Git sucks, but it sucks a lot less than everything else. But we need to go back to basics and understand what version control is actually for.
This is a feature, and a crucial one. No one would include fifty lines of explanation if everyone had to see it. It would be better to throw the information away than to inflict it on everyone who was scanning through the commit history looking for a particular change.

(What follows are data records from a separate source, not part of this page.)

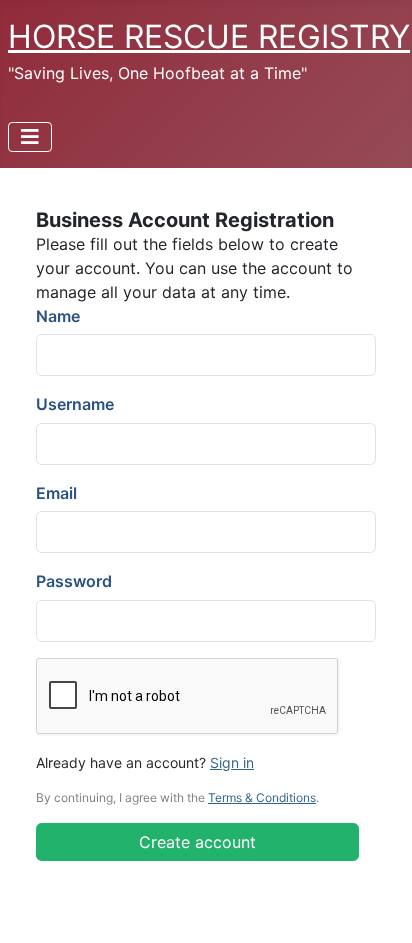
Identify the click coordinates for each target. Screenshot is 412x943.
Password (74, 581)
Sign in (232, 762)
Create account (197, 842)
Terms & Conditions (262, 797)
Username (75, 404)
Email (56, 493)
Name (58, 316)
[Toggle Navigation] (30, 137)
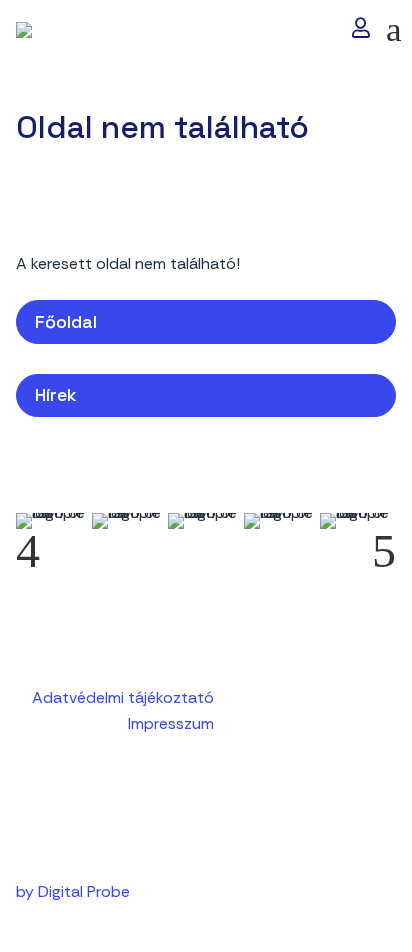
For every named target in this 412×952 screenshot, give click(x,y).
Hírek (56, 394)
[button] (394, 30)
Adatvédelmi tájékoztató (123, 697)
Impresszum (171, 723)
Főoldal (66, 321)
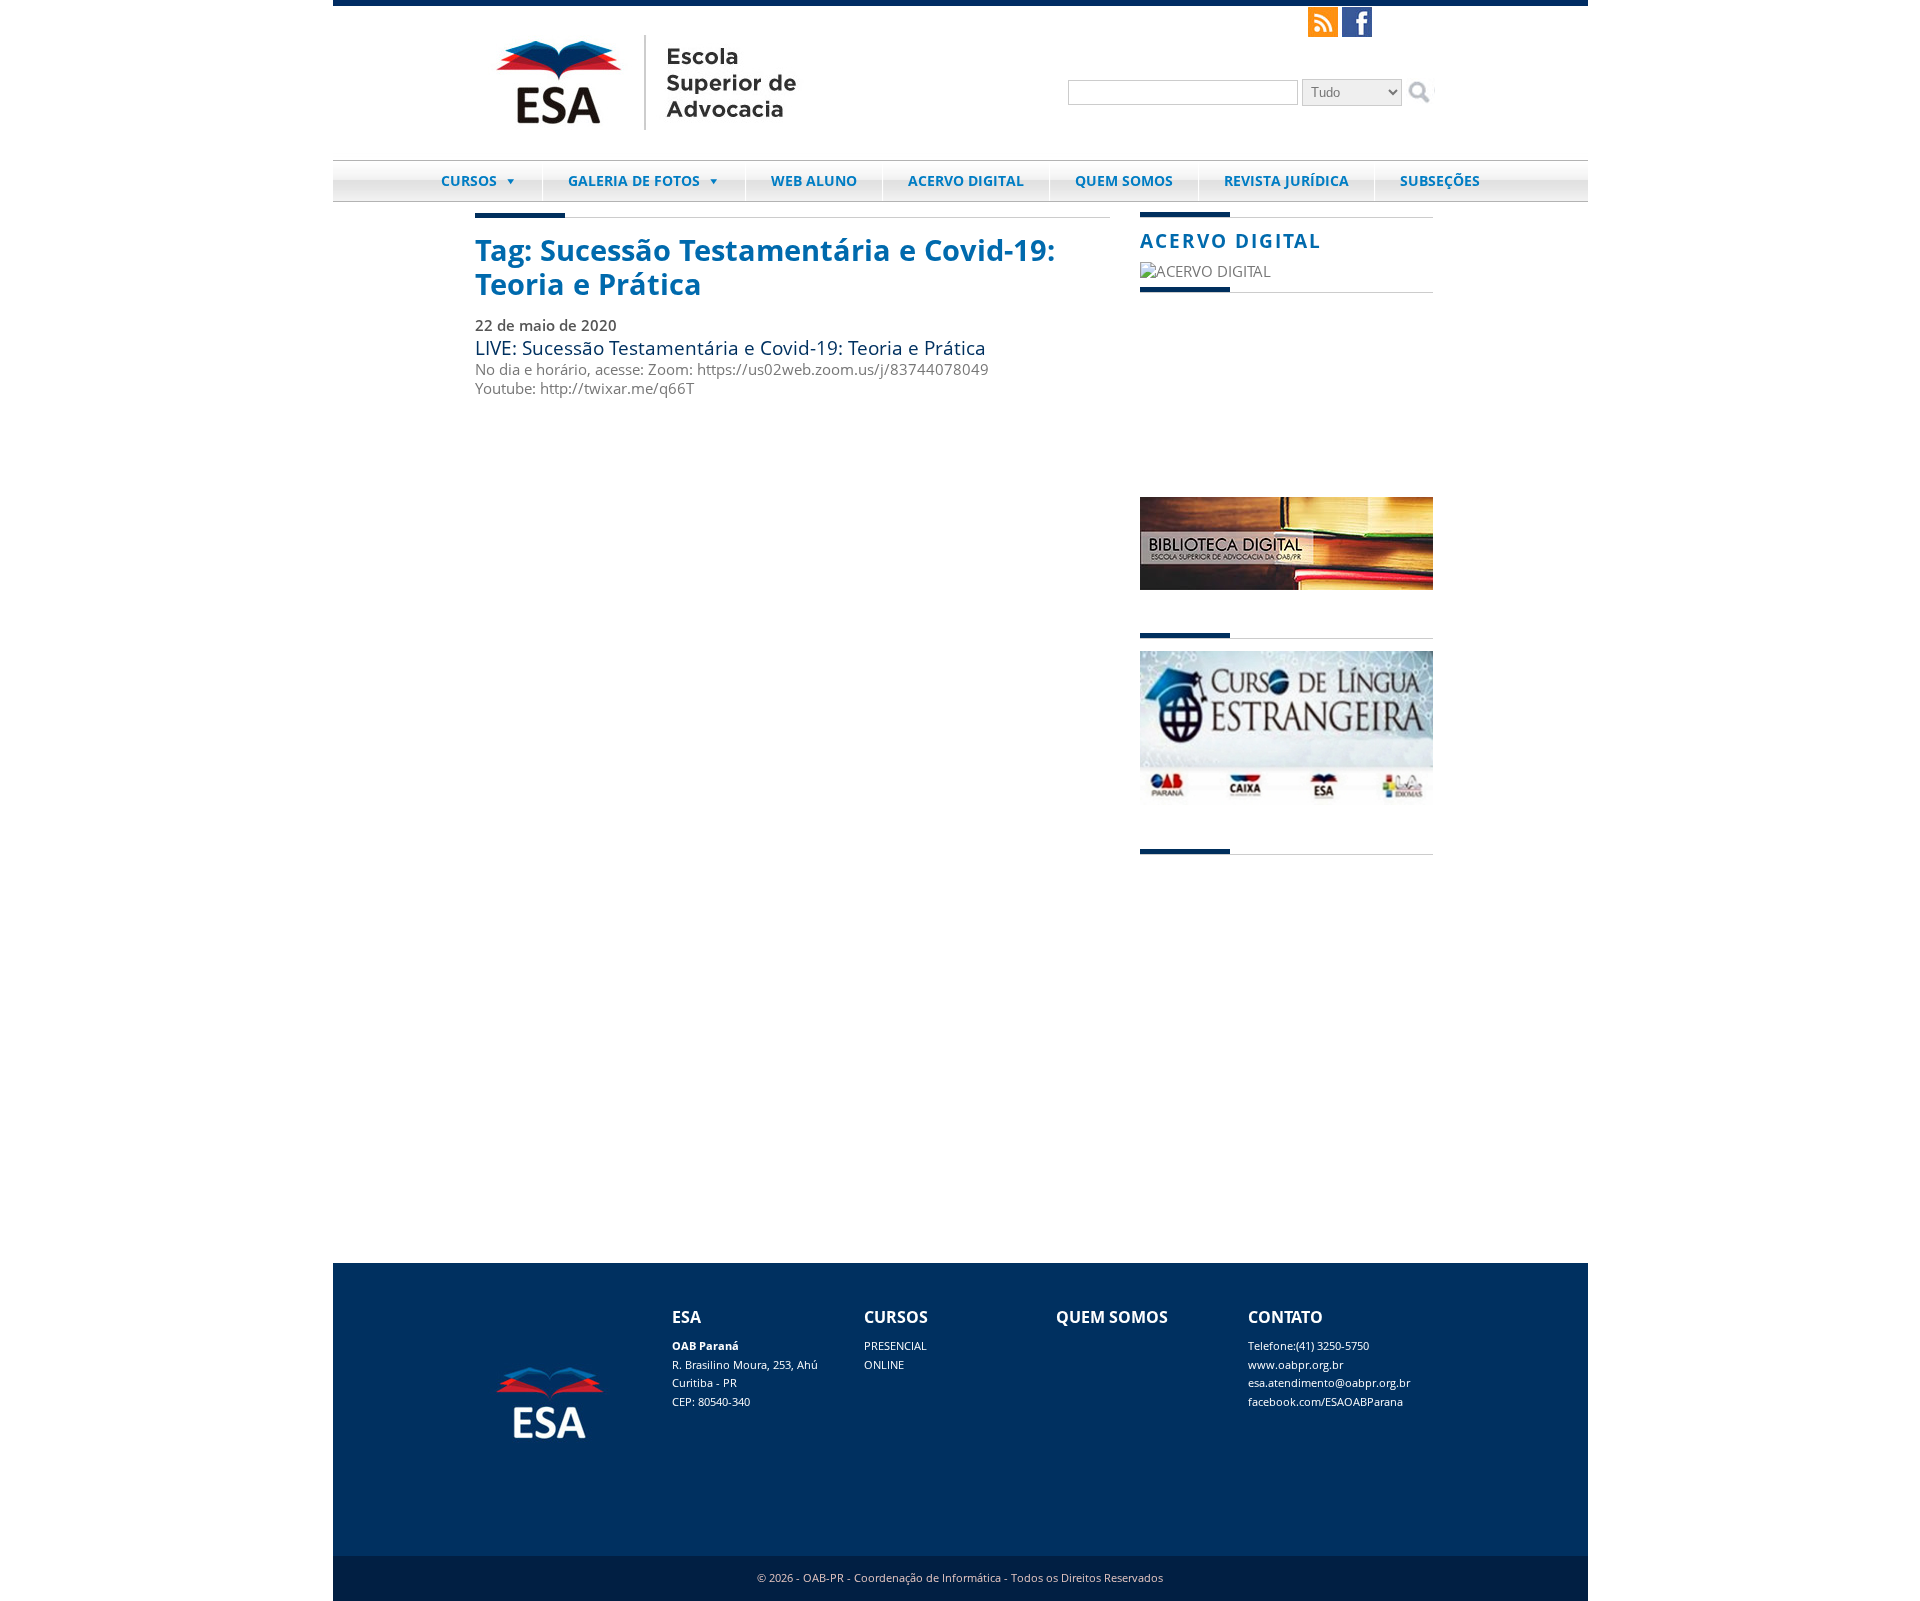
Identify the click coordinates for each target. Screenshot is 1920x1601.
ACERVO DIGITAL (966, 180)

Yet it is valuable information that only makes sense in the context of that change. There is nothing in the corrected version you can connect to the issue that was fixed. It's obnoxious to include comments about errors that have been removed, like this:
(This is ridiculous, but not unrealistic. I've seen code comments that said things like "# removed syntax error in invocation of query generator." This is what you get from programmers trying to juice their LOC stats.)The commit message is the right place for this kind of information, but most people reading the commit messages don't care. They're scanning through looking for something else, and all they need is a few words that tell them if this is the commit they're looking for. The person who needs to see the full story is the person who is interested in this change in particular. Maybe they found it by grepping the git log for "invalid byte sequence". Maybe they found it because they're looking at all the changes in that file, because some tooling that occasional modifies that file keeps messing it up. What matters is that if they have a special interest in that change, they have a way to see whatever information they committer felt was worth preserving, and the committer has a place to put that information where only someone with a special interest will see it.
This sounds like an excellent sales pitch to use email based good workflows such as those advocated for by Drew DeVault[1].
1: https://git-send-email.io/
One tool that I think promotes commit messages like the OP is magit in Emacs. Before using magit, I always used `git commit -m '...'` and didn't realize that commit messages could be longer than a line.
I agree that this is a tooling problem, but magit is a breath of fresh air in many ways (including verbose commit messages).
The good way to browse git blame a read commit messages is to use Magit. It is also great at letting you seamlessly rebase/split/merge long patch series.
Author of nit, here. I tried to move the landscape towards semantic reasoning. It’s on github but kind of abandonware. Life and incompetency happened ;)
No shilling. I commented here because I still think my framework was decently thought out, and mostly that calling someone a nit or a git is exactly what linus was thinking. Make it easy enough for anyone to use.
Nit is something people could take as a thought experiment.
I completely agree that well-written git log messages are goldmines of information.
I wish makers of popular git forges had made it easier to create and consume this information.
Almost all my wiki pages start with piping git log messages into a text file.
Git logs are the entry point to good project documentation.
(edit: fix formatting)
I agree for the use case of scrolling through a git history, yes, but when I land at a certain commit, e.g. by hitting the blame label in IntelliJ on a line whise reason d‘change I‘m interested in, then I will totally read the whole commit message in the hope that it helps me understand the change (in addition to looking and trying-to-understand the change itself).
I feel like this explains a lot about why GitHub is so consistently hostile towards showing or writing decent commit messages.
Which has helped push people away from writing useful ones, on an unprecedented scale, which makes it a self-fulfilling prophecy.
Great.
Just great.
Just do a threaded conversation in a comment at the top of each file. Add your name and the date.